The system is designed to generate specific sub-graphs or “clusters” targeted to particular analytical phases or stakeholder types (e.g. Water management cluster, Geothermal cluster, Urban planning cluster).

Given that different stakeholders (scientists, public authorities, economic operators) often speak different professional languages, a clean symbolic representation helps bridge cognitive gaps by establishing common, mutually understood concepts.

Why TypeDB was a natural fit for BRGM’s data-to-decision pipeline

The engine driving the project’s “Data-to-Decision” pipeline is built on TypeDB. Our technology delivers unique capabilities as a strongly-typed graph database to underpin the use case:

  • Polymorphic model and Strong Subtyping: TypeDB allows for the definition of complex, strongly typed hierarchies of entities and relations.
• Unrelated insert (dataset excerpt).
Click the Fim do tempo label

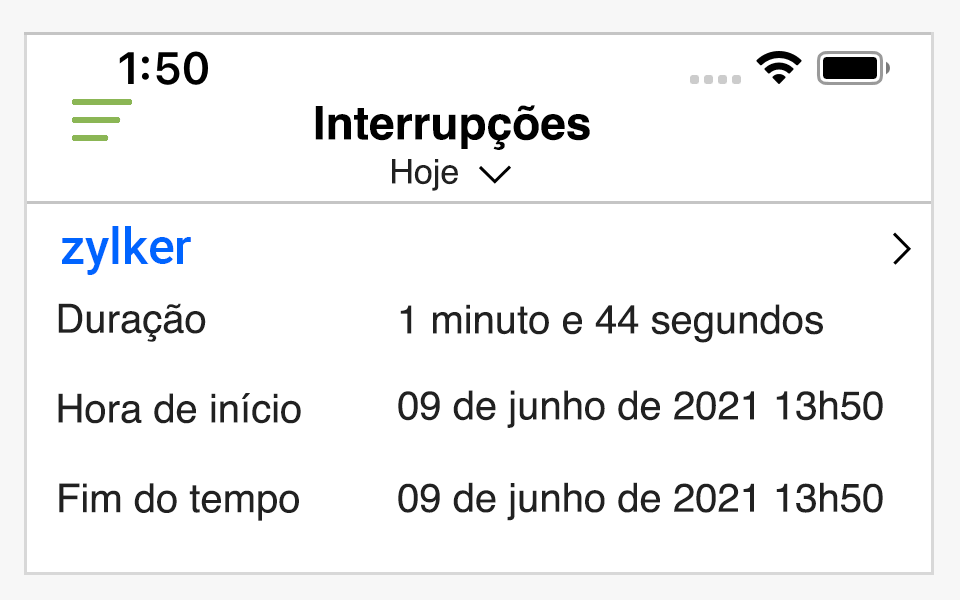(178, 498)
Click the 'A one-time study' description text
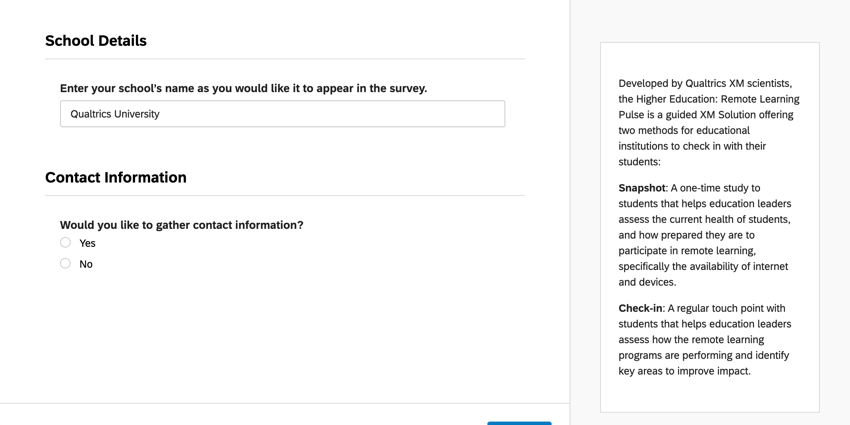Image resolution: width=850 pixels, height=425 pixels. pyautogui.click(x=715, y=188)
For instance, it flexibly distinguishes and correlates different types of thermal springs, regulatory constraints, and the distinct decision-making levels of territorial actors, within a unified schema.
  • TypeQL Query Language: Using declarative pattern matching, TypeQL simplifies querying indirect, deeply nested, or chained relationships. This makes it cleaner to trace how a specific climate change impact affects a particular infrastructure, and identify exactly which stakeholders are legally responsible for it.
  • Native Reasoning via Functions: Instead of relying on external computation, TypeDB allows complex logic to be embedded directly into the schema using simple recursive functions. The database evaluates these functions at query time to deduce groupings and relationships that were not explicitly recorded. Consequently, it supports scenario analysis, cost-benefit evaluations, and the dynamic assessment of cascading impacts stemming from policy and economic decisions.

Project feedback from BRGM

According to the Vice-Mayor of São Pedro do Sul (Thermalism and environment), the ExGy framework successfully translates systemic complexity into a clear, structured adaptation model:

  • Identify the key vulnerabilities affecting thermal resources, water systems, and infrastructure/mobility
  • Link each vulnerability to realistic adaptation measures and the respective responsible actors.
  • Use indicators to compare these measures transparently, prioritizing those with the highest feasibility and impact

The experience demonstrates that the ExGy Framework powered by TypeDB enables multidisciplinary researchers and stakeholders to transform raw data and administrative constraints into a functional Decision Aiding System. The full solution allows local decision-makers to visualize territorial vulnerabilities and co-design evidence-based, transparent, and shared climate adaptation plans.

From the TypeDB side, we are delighted to support the project, and see the impact across the different organizations and governments.